What is needed is the number of lines below that contain the word "screenshot", with no other output.

_Entries shown_
↓↓↓
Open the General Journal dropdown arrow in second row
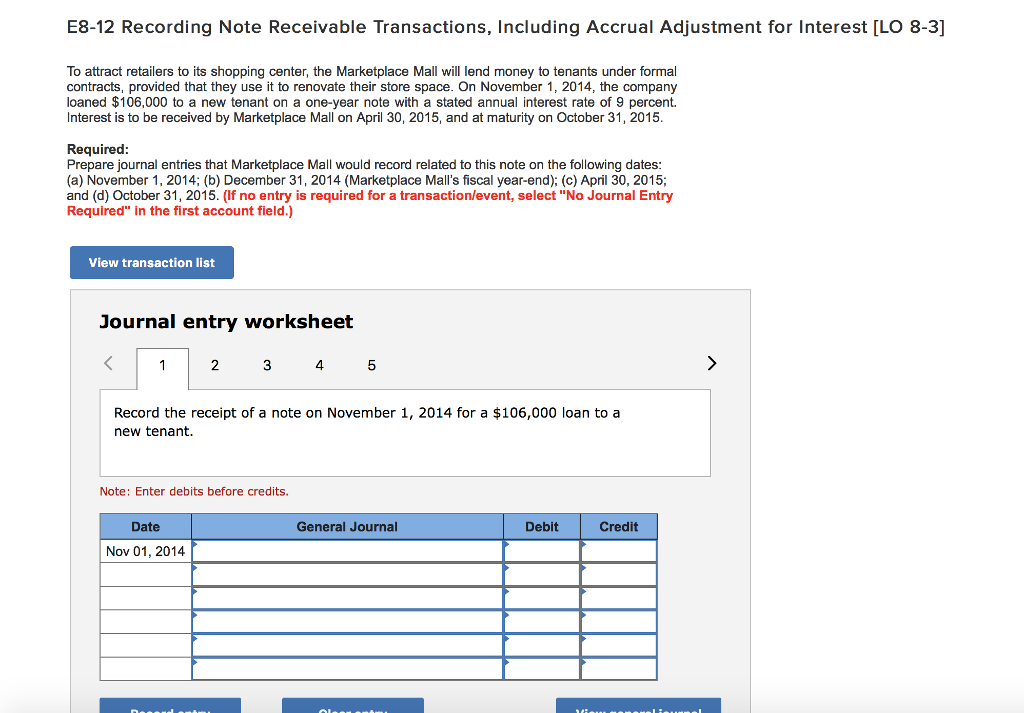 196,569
↑↑↑
↓↓↓
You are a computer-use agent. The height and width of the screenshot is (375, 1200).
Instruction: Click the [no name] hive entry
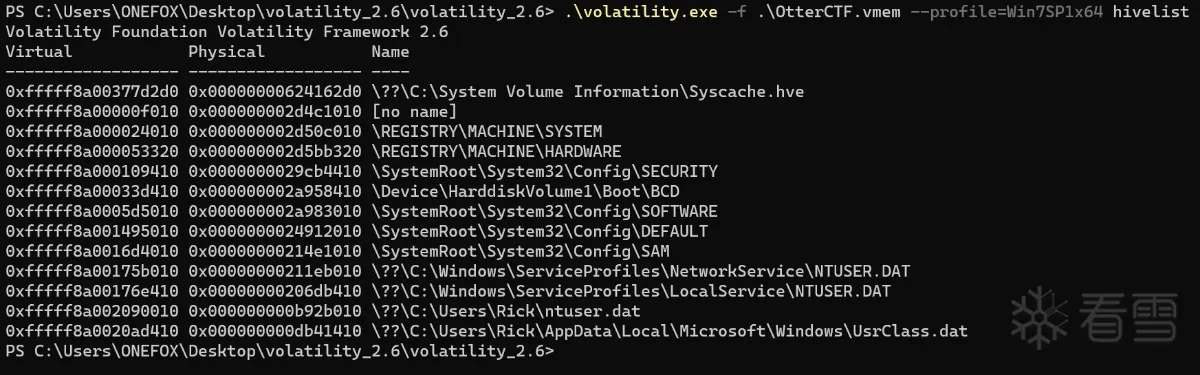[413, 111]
↑↑↑
↓↓↓
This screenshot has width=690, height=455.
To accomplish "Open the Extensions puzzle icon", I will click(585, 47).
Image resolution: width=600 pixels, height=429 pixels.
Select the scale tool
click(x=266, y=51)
↑↑↑
_Solved problem_
2